Une chose continue de frapper l’observateur interne ou externe : l’adjonction systématique de l’adjectif national à toutes les institutions françaises depuis la chute de la monarchie : contrairement à Louis XIV qui s’estimait l’incarnation unique et exclusive du pays et de sa population, la Révolution et, dans son sillage, la république parle d’éducation nationale, d’assemblée nationale, de fête nationale, de communauté nationale, de représentation nationale, de deuil national, et dernier mais non moindre, de souveraineté nationale etc… Donc d’une réalité qui émane de la nation et lui appartient en propre. Pierre Nora montre bien les prétentions exclusivistes de chaque parti qui revendiquait pour lui seul la nation, notamment ( p 31) l’identification révolutionnaire de celle-ci…, réduisant au silence toute autre prétention venant d’ailleurs.
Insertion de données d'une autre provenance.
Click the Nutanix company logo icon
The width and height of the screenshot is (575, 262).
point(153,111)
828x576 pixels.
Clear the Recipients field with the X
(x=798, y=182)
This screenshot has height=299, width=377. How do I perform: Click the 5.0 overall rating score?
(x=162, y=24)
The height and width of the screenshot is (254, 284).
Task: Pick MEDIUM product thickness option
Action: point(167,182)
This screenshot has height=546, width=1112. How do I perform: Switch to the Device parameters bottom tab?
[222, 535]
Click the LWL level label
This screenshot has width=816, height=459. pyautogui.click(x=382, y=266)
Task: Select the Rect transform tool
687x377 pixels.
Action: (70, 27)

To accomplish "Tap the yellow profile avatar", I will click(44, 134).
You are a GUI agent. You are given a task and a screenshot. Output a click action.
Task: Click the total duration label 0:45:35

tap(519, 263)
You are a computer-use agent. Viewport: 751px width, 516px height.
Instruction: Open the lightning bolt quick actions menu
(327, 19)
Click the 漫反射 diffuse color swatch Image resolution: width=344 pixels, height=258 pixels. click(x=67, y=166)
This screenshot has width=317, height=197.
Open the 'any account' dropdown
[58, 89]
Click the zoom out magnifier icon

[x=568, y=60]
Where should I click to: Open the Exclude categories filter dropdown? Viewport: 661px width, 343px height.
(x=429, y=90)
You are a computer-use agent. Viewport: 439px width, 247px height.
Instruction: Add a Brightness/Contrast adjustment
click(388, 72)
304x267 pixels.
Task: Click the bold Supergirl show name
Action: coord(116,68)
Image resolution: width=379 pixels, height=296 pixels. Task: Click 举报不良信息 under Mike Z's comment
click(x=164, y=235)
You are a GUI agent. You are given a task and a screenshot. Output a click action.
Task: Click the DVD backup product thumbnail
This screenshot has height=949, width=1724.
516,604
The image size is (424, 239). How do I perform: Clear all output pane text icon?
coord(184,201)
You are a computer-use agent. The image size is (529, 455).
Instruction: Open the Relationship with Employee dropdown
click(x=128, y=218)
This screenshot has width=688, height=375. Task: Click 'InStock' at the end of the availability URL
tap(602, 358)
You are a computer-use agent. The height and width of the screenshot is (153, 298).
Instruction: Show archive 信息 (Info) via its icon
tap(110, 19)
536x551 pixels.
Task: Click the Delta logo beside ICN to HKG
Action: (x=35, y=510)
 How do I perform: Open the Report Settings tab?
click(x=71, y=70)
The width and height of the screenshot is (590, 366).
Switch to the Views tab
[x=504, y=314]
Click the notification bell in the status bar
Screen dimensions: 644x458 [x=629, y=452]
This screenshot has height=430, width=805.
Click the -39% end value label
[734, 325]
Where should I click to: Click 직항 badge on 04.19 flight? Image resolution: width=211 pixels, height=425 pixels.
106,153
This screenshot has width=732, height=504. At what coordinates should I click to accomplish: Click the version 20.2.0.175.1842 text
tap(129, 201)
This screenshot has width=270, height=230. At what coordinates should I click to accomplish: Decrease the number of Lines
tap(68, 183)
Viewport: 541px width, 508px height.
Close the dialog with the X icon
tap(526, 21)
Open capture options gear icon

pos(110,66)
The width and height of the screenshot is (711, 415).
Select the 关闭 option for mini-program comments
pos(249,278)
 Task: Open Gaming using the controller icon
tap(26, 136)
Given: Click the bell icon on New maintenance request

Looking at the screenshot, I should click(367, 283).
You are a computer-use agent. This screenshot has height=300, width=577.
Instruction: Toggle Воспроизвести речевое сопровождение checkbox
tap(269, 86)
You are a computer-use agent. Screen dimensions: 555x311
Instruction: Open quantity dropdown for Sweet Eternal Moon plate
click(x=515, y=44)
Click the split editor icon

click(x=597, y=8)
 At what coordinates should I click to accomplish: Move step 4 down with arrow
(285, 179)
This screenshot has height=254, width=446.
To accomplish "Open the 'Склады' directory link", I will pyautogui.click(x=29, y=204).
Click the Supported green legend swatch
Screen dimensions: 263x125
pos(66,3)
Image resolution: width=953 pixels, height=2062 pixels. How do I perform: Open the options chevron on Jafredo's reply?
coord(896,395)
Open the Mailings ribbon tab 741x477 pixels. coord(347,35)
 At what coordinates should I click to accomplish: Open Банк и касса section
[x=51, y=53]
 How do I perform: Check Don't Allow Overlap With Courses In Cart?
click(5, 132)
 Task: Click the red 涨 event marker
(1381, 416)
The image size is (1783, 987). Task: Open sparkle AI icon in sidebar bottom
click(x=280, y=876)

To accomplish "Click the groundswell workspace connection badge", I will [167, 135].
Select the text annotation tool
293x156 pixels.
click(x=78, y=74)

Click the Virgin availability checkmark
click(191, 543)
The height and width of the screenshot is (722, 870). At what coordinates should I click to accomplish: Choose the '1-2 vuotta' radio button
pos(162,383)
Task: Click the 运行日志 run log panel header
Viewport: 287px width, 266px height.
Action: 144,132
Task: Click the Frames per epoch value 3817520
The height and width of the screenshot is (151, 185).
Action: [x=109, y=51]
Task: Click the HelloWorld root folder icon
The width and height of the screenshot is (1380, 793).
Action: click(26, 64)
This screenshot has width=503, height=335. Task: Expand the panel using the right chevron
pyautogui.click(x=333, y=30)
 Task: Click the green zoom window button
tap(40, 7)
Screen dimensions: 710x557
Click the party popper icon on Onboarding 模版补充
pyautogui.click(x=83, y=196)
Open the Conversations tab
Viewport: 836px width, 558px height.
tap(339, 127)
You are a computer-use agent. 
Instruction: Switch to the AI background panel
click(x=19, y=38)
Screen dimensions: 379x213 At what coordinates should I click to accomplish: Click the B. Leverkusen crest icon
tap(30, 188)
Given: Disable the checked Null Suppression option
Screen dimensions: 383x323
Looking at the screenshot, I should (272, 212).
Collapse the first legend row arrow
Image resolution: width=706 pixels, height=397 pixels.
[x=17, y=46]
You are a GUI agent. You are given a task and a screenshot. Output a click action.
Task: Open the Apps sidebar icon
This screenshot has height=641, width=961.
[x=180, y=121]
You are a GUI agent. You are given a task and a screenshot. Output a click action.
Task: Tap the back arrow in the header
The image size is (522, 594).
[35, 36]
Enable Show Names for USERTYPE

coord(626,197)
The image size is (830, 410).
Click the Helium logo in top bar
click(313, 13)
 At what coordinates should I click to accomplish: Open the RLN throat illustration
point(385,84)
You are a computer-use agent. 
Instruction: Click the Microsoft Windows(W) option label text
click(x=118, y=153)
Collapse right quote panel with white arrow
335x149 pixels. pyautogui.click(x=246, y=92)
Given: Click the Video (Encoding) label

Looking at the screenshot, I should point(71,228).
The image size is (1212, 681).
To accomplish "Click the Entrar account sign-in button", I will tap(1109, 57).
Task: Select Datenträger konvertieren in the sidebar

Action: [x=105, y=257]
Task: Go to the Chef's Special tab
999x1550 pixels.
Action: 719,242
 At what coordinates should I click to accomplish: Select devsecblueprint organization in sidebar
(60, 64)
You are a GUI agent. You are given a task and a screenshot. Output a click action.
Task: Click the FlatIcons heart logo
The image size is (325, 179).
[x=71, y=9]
On pense au mot terrible de Hegel selon lequel toute conscience poursuit le meurtre d’une autre conscience.
De la nation nous passons à la république qui a doté l’expérience démocratique d’un cadre institutionnel : la souveraineté monarchique a fait place à la souveraineté nationale. A l’aide d’une analyse diachronique très fine, Pierre Nora montre que ce qu’il nomme à juste titre la stabilisation de la république, a pris beaucoup de temps, alors qu’à ses origines, elle se confondait parfois avec une justice expéditive et des tribunaux d’exception. En somme, elle était très loin de respecter la séparation des pouvoirs.
Après cela, nous lisons une brève étude sur Marx et la révolution de 1848 en France. La déception de l’auteur du Capital n’a d’égale que sa haine et sa fureur.
Mais c’est l’article suivant qui a retenu toute mon attention, notamment lorsque je pris connaissance des confidences de Jules Michelet, l’éminent historien, sur lui-même et sur son rapport à la France. P.N. est vraiment fondé à parler d’hystérie.. Certes, le grand historien du XIXe siècle avait des raisons de réagir de la sorte, suite, notamment à son incroyable intimité avec les gisants et surtout en raison des drames survenus dans sa propre vie familiale. Et cela m’a rappelé une phrase d’un de mes professeurs d’histoire à la Sorbonne selon lequel l’Histoire… de Michelet nous en apprend plus sur Michelet que sur la France.